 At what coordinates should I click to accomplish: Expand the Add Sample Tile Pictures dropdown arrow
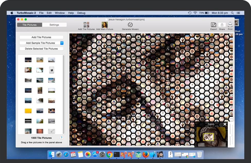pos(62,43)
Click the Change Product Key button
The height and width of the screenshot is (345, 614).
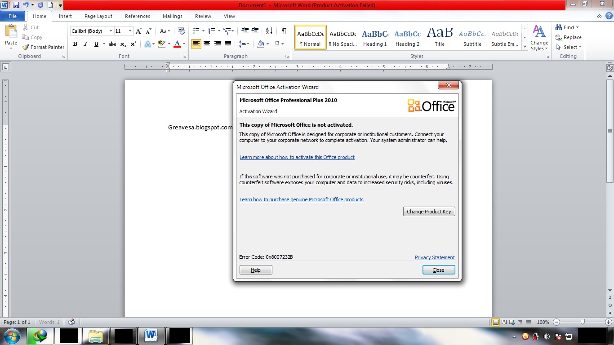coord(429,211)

════════════════

Task requirements: Output the lines of the records from the line with "Click the Change Product Key button" through the end of the records, leaving out the pictures.

Written response:
Click the Change Product Key button
The height and width of the screenshot is (345, 614).
coord(429,211)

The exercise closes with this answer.